急速にライフスタイルが変化した中国では、糖尿病の蔓延が懸念されている。中国・北京にある中日友好病院のWenying Yang氏らは、糖尿病有病率を推定するため、2007年6月~2008年5月に、全国調査を行った。結果、糖尿病有病率は9.7%・9,240万人、糖尿病前症有病率は15.5%・1億4820万人に上ることが明らかになった。NEJM誌2010年3月25日号掲載より。
糖尿病前症有病率は15.5%・1億4,820万人
調査は、中国14の州・自治区から、20歳以上の46,239人を抽出したサンプル調査の手法で行われた。
被験者は、前夜絶食後、経口ブドウ糖負荷試験を受け、空腹時血糖値、2時間後血糖値測定によって、糖尿病あるいは糖尿病前症(すなわち空腹時血糖値異常または耐糖能異常)を診断された。

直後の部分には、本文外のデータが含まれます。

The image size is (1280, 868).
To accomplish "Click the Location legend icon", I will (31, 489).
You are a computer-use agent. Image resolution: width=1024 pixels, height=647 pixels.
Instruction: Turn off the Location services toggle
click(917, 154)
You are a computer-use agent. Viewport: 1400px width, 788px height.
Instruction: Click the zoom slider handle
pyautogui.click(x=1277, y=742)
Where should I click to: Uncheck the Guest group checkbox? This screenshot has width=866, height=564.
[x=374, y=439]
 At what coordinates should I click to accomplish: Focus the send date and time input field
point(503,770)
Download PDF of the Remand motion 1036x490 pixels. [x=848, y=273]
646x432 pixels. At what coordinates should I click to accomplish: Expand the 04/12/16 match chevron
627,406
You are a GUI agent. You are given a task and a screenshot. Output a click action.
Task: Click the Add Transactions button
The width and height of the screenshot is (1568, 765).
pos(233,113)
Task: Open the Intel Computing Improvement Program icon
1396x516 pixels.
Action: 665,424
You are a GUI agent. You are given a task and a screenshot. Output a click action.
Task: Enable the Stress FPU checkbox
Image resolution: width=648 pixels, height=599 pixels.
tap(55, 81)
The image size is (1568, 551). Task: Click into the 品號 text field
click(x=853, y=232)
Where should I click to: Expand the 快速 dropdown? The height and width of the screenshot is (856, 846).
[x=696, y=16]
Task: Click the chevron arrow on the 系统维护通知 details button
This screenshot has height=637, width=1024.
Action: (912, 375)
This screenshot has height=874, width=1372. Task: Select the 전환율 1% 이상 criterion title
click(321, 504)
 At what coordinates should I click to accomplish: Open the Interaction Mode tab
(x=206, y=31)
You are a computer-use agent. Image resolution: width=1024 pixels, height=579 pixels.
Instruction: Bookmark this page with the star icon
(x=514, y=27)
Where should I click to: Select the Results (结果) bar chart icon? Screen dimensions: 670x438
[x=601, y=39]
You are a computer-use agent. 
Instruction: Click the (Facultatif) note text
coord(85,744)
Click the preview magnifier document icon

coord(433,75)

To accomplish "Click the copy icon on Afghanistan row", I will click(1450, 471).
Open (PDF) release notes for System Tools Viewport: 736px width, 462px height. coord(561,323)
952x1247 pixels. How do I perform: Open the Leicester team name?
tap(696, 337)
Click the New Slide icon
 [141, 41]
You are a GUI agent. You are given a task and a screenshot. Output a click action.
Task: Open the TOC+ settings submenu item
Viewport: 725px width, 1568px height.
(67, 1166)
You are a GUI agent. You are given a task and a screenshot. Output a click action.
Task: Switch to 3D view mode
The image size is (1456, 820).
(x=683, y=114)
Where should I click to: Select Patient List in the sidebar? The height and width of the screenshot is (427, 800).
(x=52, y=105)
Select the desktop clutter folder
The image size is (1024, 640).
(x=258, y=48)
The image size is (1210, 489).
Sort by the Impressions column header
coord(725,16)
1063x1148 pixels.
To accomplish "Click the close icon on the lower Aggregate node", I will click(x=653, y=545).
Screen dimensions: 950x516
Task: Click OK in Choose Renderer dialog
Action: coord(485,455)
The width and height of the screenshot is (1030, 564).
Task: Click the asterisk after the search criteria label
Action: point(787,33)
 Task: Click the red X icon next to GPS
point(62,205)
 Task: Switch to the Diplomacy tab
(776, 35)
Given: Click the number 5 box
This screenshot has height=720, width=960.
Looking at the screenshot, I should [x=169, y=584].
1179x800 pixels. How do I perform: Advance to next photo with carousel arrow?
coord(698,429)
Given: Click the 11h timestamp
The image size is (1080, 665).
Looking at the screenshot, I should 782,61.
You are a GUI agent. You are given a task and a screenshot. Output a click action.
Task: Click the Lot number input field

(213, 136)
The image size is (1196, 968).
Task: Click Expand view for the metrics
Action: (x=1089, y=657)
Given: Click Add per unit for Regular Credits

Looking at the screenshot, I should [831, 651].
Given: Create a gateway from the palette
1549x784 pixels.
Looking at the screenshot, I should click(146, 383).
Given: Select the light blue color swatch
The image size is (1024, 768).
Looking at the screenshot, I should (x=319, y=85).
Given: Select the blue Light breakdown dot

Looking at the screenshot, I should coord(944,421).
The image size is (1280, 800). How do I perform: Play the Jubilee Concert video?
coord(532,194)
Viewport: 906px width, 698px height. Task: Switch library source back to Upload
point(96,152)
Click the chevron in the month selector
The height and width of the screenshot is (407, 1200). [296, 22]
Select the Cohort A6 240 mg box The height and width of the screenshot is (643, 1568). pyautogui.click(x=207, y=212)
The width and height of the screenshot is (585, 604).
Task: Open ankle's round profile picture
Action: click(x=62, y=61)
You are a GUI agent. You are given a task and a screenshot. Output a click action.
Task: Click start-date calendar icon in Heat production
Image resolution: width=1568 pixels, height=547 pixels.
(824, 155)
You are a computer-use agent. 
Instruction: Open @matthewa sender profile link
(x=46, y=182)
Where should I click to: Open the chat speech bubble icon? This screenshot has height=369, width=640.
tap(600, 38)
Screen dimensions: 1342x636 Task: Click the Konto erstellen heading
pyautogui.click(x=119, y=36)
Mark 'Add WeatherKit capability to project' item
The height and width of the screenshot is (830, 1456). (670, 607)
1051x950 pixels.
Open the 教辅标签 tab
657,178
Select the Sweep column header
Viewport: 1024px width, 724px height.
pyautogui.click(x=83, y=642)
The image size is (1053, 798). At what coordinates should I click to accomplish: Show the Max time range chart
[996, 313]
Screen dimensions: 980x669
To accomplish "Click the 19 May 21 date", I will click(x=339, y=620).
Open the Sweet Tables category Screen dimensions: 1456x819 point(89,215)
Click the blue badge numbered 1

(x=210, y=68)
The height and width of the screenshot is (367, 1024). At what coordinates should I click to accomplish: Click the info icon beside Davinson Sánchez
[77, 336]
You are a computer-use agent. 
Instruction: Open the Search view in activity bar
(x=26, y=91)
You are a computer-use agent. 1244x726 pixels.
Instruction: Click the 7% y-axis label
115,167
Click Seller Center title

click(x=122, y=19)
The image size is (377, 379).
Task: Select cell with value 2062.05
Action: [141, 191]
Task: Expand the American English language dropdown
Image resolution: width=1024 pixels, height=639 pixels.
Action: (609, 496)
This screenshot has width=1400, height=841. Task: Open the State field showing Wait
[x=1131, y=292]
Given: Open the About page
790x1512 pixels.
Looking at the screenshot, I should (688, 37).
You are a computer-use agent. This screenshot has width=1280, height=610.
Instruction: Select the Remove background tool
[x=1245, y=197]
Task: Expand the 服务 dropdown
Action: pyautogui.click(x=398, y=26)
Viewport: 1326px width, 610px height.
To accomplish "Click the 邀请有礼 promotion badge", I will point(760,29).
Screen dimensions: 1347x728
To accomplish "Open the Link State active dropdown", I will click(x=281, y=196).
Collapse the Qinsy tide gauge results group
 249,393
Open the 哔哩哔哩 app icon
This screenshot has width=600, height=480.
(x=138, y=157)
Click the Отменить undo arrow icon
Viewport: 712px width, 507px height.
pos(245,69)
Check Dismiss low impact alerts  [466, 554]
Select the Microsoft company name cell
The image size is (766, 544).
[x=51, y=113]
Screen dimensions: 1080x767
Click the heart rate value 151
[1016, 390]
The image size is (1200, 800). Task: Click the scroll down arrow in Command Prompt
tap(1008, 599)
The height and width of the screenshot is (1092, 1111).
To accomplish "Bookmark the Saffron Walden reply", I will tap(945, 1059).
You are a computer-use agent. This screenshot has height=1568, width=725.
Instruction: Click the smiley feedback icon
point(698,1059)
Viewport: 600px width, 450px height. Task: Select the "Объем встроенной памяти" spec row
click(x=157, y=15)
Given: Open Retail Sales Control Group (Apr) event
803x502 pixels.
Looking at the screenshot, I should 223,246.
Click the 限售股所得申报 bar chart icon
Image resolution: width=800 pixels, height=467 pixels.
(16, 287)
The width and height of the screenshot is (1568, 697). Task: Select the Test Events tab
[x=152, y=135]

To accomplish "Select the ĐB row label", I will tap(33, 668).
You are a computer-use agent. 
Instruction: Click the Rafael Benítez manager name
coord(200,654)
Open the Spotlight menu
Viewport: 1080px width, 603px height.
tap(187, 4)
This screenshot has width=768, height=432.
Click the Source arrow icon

以前に糖尿病と診断されたことがあるかどうかは、自己報告に基づいて確認した。
結果、トータルの糖尿病有病率(以前に糖尿病と診断された人も含む)は9.7%(男性 10.6%、女性8.8%)、糖尿病前症15.5%(男性16.1%、女性14.9%)だった。これは、糖尿病成人は推定9,240万人(男性5,020万人、女性4,220万人)、糖尿病前症成人は推定1億4,820万人(男性7,610万人、女性7,210万人)に上ることを示す。
年齢、体重に比例して有病率増大、地方よりも都市部で
糖尿病有病率は、年齢とともに増加していること(「20~39歳」3.2%、「40~59歳」11.5%、「60歳以上」20.4%)、体重の多い人ほど有病率が高いこと(BMIが「18.5未満」4.5%、「18.5~24.9」7.6%、「25.0~29.9」12.8%、「30.0以上」18.5%)が明らかになった。
また、地方よりも都市部の住民の方が高く(11.4%対8.2%)、耐糖能異常(糖尿病前症)の有病率の方が空腹時血糖値異常(糖尿病)より高かった(男性11.0%対3.2%、女性10.9%対2.2%)。
以上からYang氏は、「中国ではすでに糖尿病は重大な国民的な健康問題である。糖尿病の予防および治療戦略が必要だ」と結論している。